Yawn! This is getting tiresome.
Let's put the combined knowledge of CT's 60+ years defence of Oswald to the test.

Q. Is it Oswald's rifle and was it used in the assassination?

Prosecution: Yes. Oswald wrote an order, Oswald paid for the order, Kleins processed the order and Kleins sent the order to Oswald's PO box, Oswald was proven to have been holding the same weapon as sent, the rifle was stored in a blanket, the same blanket was empty the afternoon of the assassination, Oswald was seen carrying a long brown package to work, the long brown package was discovered in the sniper's nest with Oswald's prints, the eyewitness to this bag repeatedly says he "never payed attention to the bag", the rifle was found at Oswald's place of employment, 3 expended shells matching the rifle was found in the sniper's nest, the only recovered bullet fragments belonged to Oswald's rifle and Oswald's prints were on the rifle.

CT's: No. Oswald's order was forged, Kleins forged their microfilm records, the money order was forged and planted in the Federal reserve(yes really LOL!), the backyard photos are fake, Oswald's rifle was never at the Paine residence, de Mohrenschildt lied about the rifle at Neely street, Oswald's rifle was planted in the TSBD, the bag was manufactured by the Dallas Police, the prints on the bag were planted, the shells were planted, the bullet fragments were planted, Oswald's dead hand supplied the palm print. Need I go on?

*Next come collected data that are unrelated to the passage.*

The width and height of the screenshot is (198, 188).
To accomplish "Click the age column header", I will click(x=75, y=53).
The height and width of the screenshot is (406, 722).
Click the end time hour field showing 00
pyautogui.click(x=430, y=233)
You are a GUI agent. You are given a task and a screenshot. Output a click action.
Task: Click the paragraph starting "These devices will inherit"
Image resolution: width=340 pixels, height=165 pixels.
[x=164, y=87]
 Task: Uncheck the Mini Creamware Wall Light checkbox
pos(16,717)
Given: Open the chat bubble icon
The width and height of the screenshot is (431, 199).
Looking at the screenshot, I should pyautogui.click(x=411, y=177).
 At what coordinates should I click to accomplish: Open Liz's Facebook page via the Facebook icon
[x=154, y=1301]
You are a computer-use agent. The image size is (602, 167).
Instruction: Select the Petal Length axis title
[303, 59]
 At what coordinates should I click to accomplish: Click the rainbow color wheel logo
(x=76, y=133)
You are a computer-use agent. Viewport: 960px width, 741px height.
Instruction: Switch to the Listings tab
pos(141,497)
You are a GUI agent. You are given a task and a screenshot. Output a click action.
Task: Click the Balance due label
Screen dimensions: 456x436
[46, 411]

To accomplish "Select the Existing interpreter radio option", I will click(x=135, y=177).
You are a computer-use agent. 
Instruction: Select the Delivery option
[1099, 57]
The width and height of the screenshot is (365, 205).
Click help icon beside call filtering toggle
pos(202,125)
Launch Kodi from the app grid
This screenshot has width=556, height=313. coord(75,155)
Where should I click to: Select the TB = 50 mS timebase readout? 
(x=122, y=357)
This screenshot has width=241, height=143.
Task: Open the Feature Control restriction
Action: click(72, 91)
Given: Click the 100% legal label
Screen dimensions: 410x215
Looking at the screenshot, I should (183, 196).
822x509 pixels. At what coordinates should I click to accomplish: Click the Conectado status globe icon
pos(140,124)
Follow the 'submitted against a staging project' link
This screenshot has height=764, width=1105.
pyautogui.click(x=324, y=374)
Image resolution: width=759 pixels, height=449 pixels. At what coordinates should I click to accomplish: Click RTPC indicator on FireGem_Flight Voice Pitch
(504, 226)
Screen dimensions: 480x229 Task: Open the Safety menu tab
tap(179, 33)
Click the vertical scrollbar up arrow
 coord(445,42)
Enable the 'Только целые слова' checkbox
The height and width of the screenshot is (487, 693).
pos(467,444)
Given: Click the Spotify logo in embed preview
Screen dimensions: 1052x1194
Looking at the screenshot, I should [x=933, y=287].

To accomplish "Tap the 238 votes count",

Analysis: the prosecution has a powerful indisputable case whereas the CT's are relying on an unprovable mountain of lies, manipulation and deception from multiple unconnected actors, geez what a bunch of desperate losers!

JohnM

Yawn! This is getting tiresome.

I'm sure it must be for you, being utterly unable to convince anybody of the BS you're posting.

What's actually the most important is that all your song and dance routine proves is that you haven't got a shred of evidence that there was a rifle stored in Ruth Paine's garage on 11/21/63.

Quote
Q. Is it Oswald's rifle and was it used in the assassination?`

Prosecution: Yes. Oswald wrote an order, Oswald paid for the order, Kleins processed the order and Kleins sent the order to Oswald's PO box, Oswald was proven to have been holding the same weapon as sent, the rifle was stored in a blanket, the same blanket was empty the afternoon of the assassination, Oswald was seen carrying a long brown package to work, the long brown package was discovered in the sniper's nest with Oswald's prints, the eyewitness to this bag repeatedly says he "never payed attention to the bag", the rifle was found at Oswald's place of employment, 3 expended shells matching the rifle was found in the sniper's nest, the only recovered bullet fragments belonged to Oswald's rifle and Oswald's prints were on the rifle.

CT's: No. Oswald's order was forged, Kleins forged their microfilm records, the money order was forged and planted in the Federal reserve(yes really LOL!), the backyard photos are fake, Oswald's rifle was never at the Paine residence, de Mohrenschildt lied about the rifle at Neely street, Oswald's rifle was planted in the TSBD, the bag was manufactured by the Dallas Police, the prints on the bag were planted, the shells were planted, the bullet fragments were planted, Oswald's dead hand supplied the palm print. Need I go on?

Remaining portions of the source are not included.